Hello there and welcome to BYC!
Chickens can tolerate some very cold temps, even temps below zero. It is never recommended to add heat to your coop unless you have very young, old or sick birds. They are designed with lots of feathers and down to keep them warm. However if it is going to get down to -15 or -20, you might add a small heat lamp to the roosting area just to bring up the temp a bit. My rule of thumb is, if it is going to get 30 degrees colder than the average over night low, then I will add heat at night only and then remove it when temps return to their normal over night lows. If you do use a heat lamp, permanently attach it to a wall or ceiling so it cannot fall down in the night and start a fire. No extension cords laying on bedding or anything like this.
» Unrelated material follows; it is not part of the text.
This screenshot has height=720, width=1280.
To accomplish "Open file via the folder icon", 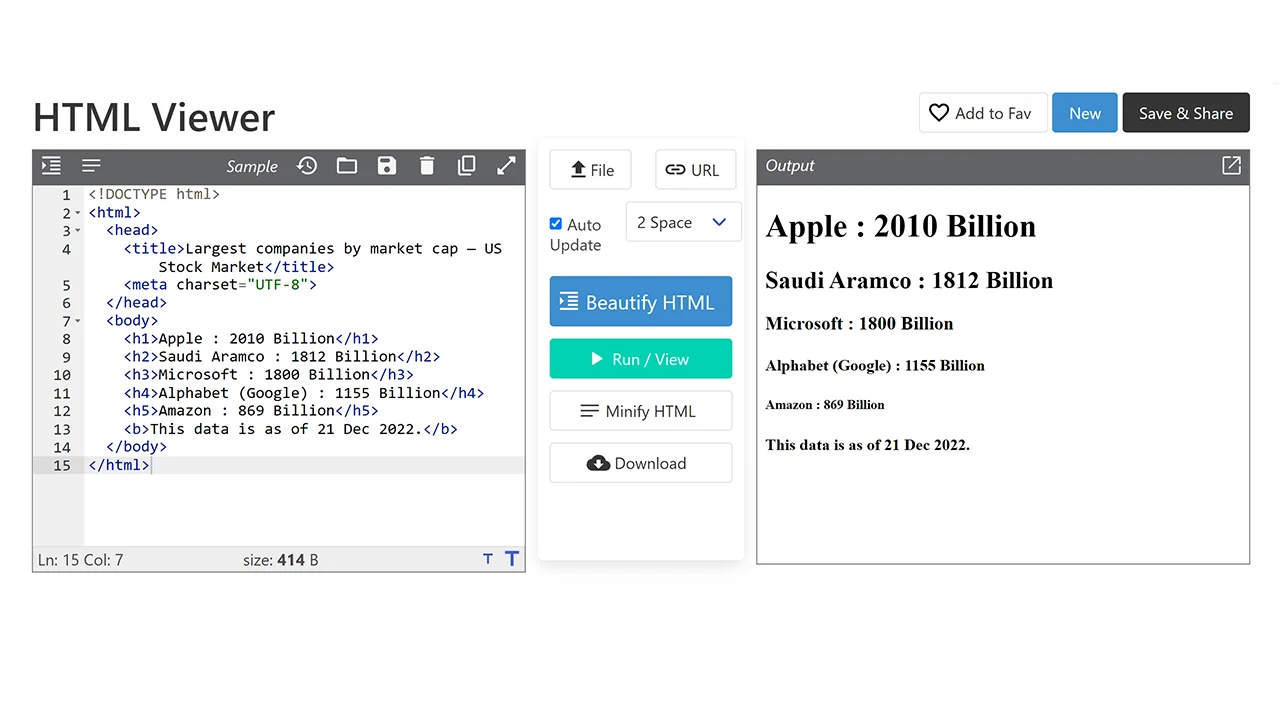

Good ventilation is EXTREMELY important to preventing frost bite. You will want about 3/4 to 1 square foot of vent space in your eaves per bird at all times. All the breathing and pooping moisture has to go somewhere. Without proper ventilation, it is going to rise and then fall back down on your birds as water or frost. Birds can withstand the coldest of temps if the air is dry. Use ventilation high above their heads, vents on opposing sides of your coop eaves...preferably one side of vents higher than the other to create a nice air flow in the lower side and out the upper side. Your birds roosting low to the floor. The moisture will rise into this positive air movement and get whisked away. If it is going to be really windy that night, you can block off 2/3rd of the lower venting to prevent the heat from being sucked away from the birds. And use a 2x4 for a roost bar, the 4 side up so they can cover their feet and toes with their breast feathers to prevent frost bitten toes. You can also use vaseline on combs if you start to see frost bite. Never close up your coop tightly. This will create bad air space and can cause all kinds of respiratory issues. Always keep that air moving!
You can wrap an old towel around your roost bar. This will help to keep the feet warm. Birds loose heat through their feet. So warm feet mean warmer birds. I wrap mine sometime early December. I also cover my windows with clear plastic. That way I can open the windows in the coop but keep the winter winds from blowing in.
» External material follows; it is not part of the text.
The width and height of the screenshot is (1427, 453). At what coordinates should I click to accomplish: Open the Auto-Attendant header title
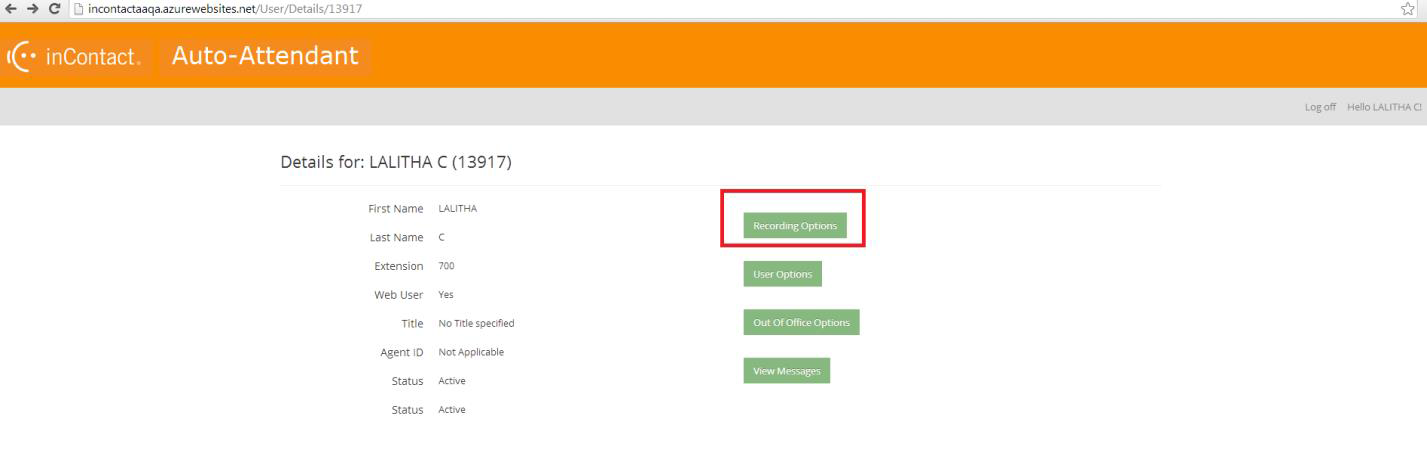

Your birds should have the same outdoor time as they normally do in warmer temps or at least the opportunity to get outside. You can shovel the snow out of the way for them to get out and scratch around, but don't let them stand for long periods on snow as they can get frost bite on the feet. Provide places they can hop up off the snow.
I use heated dog water bowls or heated water bases. It gets to be too much to haul water around every other hour when it is below freezing outside.